La cuestión del alma quedaría reducida entonces a su identificación con la mente y sus propiedades. Pero, aun así, esto nos suscita otra pregunta: la de cómo funciona esa mente y de qué manera influye en nuestro cuerpo. Tal vez nos sorprenda descubrir que los mecanismos por los cuales esa mente controla las funciones del organismo son tremendamente similares en todos los animales, incluidos los seres humanos. La forma en que la mente se hace cargo de emociones o necesidades básicas, como comer o dormir, no difiere en lo sustancial de la elaboración de pensamientos complejos. Todo esto lo hace el sistema nervioso, primordialmente el cerebro, y este, aunque difiere entre los seres vivos en muchos grados de complejidad, al final se rige por principios estructurales y funcionales universales, que son comunes a todos ellos.
El estudio de esta dualidad mente-cuerpo ha pasado de ser un campo de trabajo fundamentalmente filosófico a ser un aspecto más de la ciencia biológica, en particular de la neurociencia. Es una disciplina moderna; se podría decir que toda la biología lo es, pues prácticamente no se puede considerar su nacimiento como verdadera ciencia independiente hasta el siglo XIX , aunque las raíces de su existencia se hunden en el pasado, unidas a esa pregunta que formulábamos al principio acerca de la existencia del alma y su relación con la sustancia de la que estamos hechos. Por ello es necesario un breve repaso, sucinto, a las múltiples respuestas que se han ido ofreciendo a dicha pregunta a lo largo de la Historia y cómo estas han ido mutando con el paso del tiempo a la par que aumentaban los conocimientos sobre nuestra propia naturaleza.

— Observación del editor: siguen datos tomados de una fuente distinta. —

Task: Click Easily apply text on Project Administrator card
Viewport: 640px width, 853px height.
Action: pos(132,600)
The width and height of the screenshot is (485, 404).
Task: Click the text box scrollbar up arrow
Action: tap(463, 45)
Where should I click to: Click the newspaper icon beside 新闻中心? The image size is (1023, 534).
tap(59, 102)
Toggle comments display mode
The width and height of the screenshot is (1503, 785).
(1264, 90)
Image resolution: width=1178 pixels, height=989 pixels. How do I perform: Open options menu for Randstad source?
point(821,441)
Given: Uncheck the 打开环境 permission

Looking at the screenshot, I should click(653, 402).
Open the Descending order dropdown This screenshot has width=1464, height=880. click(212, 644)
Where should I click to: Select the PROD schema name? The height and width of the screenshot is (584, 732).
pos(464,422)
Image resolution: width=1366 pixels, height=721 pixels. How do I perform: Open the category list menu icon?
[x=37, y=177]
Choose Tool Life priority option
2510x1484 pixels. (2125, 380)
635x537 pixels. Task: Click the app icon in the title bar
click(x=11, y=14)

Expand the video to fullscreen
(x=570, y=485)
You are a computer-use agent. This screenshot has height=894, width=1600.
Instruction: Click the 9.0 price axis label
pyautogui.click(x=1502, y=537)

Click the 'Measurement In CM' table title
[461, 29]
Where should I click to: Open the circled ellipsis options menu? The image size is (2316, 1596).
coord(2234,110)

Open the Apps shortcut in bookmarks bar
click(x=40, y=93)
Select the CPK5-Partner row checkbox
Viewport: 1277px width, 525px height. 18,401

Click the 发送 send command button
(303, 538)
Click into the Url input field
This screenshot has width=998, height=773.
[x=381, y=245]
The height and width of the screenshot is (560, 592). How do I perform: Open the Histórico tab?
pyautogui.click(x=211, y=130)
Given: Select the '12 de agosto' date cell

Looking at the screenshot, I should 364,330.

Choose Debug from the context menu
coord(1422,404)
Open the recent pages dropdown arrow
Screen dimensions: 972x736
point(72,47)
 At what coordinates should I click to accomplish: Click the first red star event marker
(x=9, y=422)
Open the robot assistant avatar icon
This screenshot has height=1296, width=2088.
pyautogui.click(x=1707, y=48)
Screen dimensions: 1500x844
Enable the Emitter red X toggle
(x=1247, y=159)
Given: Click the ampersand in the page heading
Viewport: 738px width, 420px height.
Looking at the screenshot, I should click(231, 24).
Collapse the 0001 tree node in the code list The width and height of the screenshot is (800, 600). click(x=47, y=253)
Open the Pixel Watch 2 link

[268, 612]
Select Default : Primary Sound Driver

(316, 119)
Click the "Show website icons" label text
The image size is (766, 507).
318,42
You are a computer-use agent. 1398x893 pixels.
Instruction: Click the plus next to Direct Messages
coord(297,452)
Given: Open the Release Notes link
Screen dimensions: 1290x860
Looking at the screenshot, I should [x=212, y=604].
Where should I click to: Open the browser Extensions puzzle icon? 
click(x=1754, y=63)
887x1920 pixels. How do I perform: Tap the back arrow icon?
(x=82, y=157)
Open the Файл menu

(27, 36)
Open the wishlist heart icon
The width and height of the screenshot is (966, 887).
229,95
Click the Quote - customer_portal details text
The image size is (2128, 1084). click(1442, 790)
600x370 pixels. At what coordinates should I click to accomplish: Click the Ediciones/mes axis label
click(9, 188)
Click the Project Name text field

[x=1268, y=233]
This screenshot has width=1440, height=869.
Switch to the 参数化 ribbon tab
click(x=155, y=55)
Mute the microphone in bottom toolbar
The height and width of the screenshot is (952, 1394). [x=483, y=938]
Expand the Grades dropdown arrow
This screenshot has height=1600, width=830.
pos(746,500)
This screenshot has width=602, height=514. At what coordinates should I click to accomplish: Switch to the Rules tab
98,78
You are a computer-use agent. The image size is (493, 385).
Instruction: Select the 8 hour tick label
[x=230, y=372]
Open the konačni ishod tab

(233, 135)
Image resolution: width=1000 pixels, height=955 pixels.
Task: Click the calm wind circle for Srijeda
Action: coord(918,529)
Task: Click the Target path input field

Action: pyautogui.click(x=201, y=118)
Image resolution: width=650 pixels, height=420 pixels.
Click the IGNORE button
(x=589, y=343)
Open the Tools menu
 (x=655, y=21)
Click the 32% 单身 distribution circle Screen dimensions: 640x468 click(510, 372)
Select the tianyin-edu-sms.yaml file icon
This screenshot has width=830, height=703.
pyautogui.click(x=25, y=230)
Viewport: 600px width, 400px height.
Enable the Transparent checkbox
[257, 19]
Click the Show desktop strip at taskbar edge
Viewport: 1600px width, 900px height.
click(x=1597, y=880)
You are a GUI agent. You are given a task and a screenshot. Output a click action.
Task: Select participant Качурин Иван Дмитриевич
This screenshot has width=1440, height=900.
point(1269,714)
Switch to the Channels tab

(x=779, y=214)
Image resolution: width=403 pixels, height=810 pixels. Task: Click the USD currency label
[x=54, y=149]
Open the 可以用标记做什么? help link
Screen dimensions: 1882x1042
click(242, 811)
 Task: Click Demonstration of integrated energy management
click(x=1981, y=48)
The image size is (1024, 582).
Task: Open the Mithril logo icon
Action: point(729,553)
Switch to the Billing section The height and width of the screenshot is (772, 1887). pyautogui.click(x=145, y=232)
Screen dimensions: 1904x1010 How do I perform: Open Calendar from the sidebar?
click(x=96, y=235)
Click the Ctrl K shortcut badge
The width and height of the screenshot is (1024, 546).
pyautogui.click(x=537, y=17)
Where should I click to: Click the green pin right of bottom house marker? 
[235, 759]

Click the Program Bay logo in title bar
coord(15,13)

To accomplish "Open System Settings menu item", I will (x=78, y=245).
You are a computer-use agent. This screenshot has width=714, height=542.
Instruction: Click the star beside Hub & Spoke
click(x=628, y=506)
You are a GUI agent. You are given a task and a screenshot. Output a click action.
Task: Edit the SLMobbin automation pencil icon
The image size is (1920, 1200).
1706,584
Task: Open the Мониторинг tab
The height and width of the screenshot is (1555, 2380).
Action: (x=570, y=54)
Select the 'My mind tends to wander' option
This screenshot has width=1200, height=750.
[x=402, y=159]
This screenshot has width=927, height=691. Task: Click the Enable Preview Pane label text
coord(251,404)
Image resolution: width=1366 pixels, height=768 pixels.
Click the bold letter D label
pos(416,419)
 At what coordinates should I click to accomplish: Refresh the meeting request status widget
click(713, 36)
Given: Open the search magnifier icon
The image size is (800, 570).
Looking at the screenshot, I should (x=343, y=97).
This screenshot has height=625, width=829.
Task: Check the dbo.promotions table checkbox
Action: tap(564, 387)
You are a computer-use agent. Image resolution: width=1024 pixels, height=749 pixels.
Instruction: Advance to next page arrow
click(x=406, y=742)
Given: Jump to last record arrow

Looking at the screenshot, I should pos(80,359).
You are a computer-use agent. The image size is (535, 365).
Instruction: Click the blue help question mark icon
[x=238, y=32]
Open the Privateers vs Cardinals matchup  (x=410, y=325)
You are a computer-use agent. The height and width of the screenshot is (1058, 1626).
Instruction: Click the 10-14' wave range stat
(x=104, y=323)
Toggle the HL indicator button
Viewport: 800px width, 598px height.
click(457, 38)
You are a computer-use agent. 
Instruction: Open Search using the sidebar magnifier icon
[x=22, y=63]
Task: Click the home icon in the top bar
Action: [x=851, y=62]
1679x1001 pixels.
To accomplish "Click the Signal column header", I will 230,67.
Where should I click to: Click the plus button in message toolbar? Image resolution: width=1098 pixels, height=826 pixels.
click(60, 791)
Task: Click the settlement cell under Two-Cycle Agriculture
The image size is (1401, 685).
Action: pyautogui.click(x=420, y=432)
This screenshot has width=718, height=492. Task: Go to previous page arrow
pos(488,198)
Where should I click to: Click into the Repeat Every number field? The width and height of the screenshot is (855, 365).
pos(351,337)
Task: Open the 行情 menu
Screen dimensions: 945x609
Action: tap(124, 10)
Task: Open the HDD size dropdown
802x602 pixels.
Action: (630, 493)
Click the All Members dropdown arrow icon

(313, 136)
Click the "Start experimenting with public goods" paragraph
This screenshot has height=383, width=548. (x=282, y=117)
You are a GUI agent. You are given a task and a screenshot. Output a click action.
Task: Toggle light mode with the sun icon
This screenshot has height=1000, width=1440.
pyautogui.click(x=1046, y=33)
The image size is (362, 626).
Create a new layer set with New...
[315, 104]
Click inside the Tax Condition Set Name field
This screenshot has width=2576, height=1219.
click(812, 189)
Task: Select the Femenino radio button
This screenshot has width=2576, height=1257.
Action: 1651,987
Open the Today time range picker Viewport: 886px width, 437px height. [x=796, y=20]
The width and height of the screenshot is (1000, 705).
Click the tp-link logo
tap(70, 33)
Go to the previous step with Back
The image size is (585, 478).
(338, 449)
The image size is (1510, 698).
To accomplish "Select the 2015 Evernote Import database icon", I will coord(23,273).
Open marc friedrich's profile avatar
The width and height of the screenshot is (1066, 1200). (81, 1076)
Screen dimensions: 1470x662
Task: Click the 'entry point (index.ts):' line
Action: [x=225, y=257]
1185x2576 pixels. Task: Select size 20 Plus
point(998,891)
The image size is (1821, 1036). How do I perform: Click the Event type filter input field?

E L ALMA EN LA A NTIGÜEDAD Y EN LA E DAD M EDIA
El hombre primitivo debió de observar que, en la naturaleza, los seres vivos —de los que formaba parte— se comportaban todos de una determinada manera. Los lobos como lobos, los ciervos como ciervos, y los osos como osos. No obstante, había diferencias entre cada individuo: un oso podía ser más agresivo que otro; un ciervo, más asustadizo que otro. Dentro de su propia comunidad debió de encontrar las mismas diferencias: cada individuo, pese a sus evidentes semejanzas, era distinto a otro, y esa distinción no solo consistía en un físico diferente (mayor altura, más peso, rasgos físicos distintos), sino en un carácter y un comportamiento particular que lo hacía, por así decirlo, único. Es decir, todos los seres guardaban similitudes, pero todos poseían algo que los diferenciaba. Y ese algo era lo que permitía distinguirlos como seres independientes unos de otros: su alma.